Now, will the young lady in yellow please take one step forward. Everyone else, please look at her, and marvel. If our 15 volunteers here represent the population of the world, the young lady in yellow represents the proportion of that population that bought a Nokia (NYSE: NOK) brand cell phone last year.

Good news and more good news
You can look at this either of two ways -- both positive. First, although one out of 15 doesn't seem like a lot, it means there are 14 other potential Nokia shoppers still out there. Nokia has roughly 39% of the world market share in the mobile-phone industry.

Gunning for its customers are Sony (NYSE: SNE), Apple (Nasdaq: AAPL) with its iPhone, and Research In Motion (Nasdaq: RIMM) with its addictive BlackBerry -- and I hear some people are still buying Motorolas (NYSE: MOT).
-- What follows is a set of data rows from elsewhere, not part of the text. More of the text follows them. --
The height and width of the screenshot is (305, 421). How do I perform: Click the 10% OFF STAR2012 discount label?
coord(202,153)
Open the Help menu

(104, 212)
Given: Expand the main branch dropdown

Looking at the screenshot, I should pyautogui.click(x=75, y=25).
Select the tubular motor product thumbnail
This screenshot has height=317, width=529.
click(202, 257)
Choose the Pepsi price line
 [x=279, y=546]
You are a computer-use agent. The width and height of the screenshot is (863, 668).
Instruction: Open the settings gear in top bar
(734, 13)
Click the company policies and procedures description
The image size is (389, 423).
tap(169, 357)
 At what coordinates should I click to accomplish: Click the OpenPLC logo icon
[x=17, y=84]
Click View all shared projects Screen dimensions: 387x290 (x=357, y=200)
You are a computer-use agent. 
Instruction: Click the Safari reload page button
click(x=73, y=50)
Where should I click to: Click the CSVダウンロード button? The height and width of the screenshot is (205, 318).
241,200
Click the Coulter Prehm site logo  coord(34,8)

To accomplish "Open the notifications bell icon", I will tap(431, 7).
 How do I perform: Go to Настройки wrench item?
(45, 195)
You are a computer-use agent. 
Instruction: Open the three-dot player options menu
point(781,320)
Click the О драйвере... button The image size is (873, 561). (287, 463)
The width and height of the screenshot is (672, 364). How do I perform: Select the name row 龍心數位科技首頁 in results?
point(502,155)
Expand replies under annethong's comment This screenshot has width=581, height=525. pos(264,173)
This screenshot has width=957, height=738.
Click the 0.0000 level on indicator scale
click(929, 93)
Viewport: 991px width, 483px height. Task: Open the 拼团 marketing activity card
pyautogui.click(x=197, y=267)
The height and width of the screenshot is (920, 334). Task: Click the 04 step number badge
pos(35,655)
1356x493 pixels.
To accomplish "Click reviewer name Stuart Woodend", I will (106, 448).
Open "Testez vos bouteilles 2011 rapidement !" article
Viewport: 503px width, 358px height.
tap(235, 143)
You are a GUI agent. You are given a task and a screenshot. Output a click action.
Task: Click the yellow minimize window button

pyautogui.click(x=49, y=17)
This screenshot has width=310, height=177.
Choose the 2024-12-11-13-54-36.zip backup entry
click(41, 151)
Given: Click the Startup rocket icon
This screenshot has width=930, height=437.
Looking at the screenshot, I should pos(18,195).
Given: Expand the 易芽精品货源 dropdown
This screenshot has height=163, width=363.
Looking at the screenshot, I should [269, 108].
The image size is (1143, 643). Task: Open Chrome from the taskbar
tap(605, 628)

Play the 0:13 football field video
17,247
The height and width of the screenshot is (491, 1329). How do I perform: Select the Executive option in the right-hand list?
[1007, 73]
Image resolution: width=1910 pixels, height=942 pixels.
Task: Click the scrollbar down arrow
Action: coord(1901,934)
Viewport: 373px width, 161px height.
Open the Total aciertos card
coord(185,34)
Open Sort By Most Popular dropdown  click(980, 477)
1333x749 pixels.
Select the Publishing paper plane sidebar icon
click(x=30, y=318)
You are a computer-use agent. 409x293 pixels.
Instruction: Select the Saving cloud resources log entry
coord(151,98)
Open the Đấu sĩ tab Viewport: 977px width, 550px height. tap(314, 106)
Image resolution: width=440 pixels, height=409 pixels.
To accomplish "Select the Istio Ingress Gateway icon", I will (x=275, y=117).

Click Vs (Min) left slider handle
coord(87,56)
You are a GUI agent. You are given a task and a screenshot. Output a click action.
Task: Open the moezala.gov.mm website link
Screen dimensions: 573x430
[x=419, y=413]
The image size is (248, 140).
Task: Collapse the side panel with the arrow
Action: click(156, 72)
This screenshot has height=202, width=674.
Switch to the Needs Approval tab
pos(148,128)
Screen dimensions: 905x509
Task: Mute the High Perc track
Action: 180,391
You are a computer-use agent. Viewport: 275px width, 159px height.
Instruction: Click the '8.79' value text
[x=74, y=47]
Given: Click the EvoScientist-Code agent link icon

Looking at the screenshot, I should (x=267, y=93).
Second, I marvel at the fact that in a single year, one-fifteenth of the world's population bought a product from Nokia. Not many companies can say something like that; PepsiCo or Coca-Cola maybe, but it's a lot easier to "buy the world a Coke" than it is to get one-fifteenth of the world to ante up a hundred bucks for a piece of technological wizardry.

Oh, yes, the earnings
Which brings me to the point of today's column. Last week, I praised Nokia for its amazing performance in expanding profit margins in the highly competitive field of cell-phone sales. A couple of days later, my Foolish colleague Tim Beyers mused whether now is the time to sell Nokia. (More on that in a moment.) It will come as no surprise that my answer is "no." Let me explain.

Nokia reported its fiscal Q1 2008 earnings last week. Mr. Market didn't like the news -- selling off the shares to the tune of 14% when Nokia reported earning of $0.51 per American depositary share (ADS), rather than the $0.57 that Wall Street had expected. Now, that sounds bad, but consider a few caveats: First, Nokia slightly edged out estimates for its revenue, booking just a whisker under $20 billion, whereas the pundits had predicted $19.8 billion. Second, operating profit grew in line with revenue at 28%.

Third and finally, it did so as Nokia's average selling price on handsets declined 11% to $125, and Nokia's gross margins rose regardless. In fact, the main reason that profits failed to outperform sales last quarter was that Nokia took a raft of one-time charges to earnings: $286 million for restructuring and impairment charges, and another $445 million related to pension obligations.

Without these charges, Nokia would have earned around $0.60 per ADS in profit, and beaten analyst estimates.

So where's the bad news in that?
Nowhere, and as Tim mentioned in his column on Thursday, the first-quarter earnings report is not what prompted him to consider selling Nokia. Rather, Tim takes issue with a bit of bluster that Nokia CEO Olli-Pekka Kallasvuo voiced on CNBC after the earnings news broke. Asked whether Apple would steal market share from Nokia in Europe this year, Kallasvuo dissed the iPhone as a "niche product."

Now, if Kallasvuo really believed what he said, I suspect I'd be agreeing with Tim right now. I don't care if you're planning a response to a competitor's product, a containment strategy for the mortgage crisis, or an invasion of Russia in the winter, underestimating a challenge is never good policy. But from where I sit, it seems more likely that Kallasvuo was politely declining to concede that Apple will eat Nokia's lunch in Europe.

Buy the numbers
So let us assume that Nokia does not intend to roll over and play dead for Apple. In that case, does Nokia remain an attractive investment? To my mind, it does. And moreover, after last week's sell-off, the shares are finally looking cheap again.

With a trailing P/E of 10, Nokia seems attractively priced relative to its 12% anticipated earnings growth. Free cash flow in Q1 was weaker than a year ago, but even after this blip, Nokia has still racked up around $9.6 billion in free cash flow over the past 12 months. Thus, Nokia's price-to-free cash flow to growth ratio (0.9) looks somewhat attractive.

So while I agree with Tim that Apple poses a threat, I suspect he would also agree that Nokia remains cheap regardless. And so I urge you: Don't "think different." Think long-term. Think Nokia.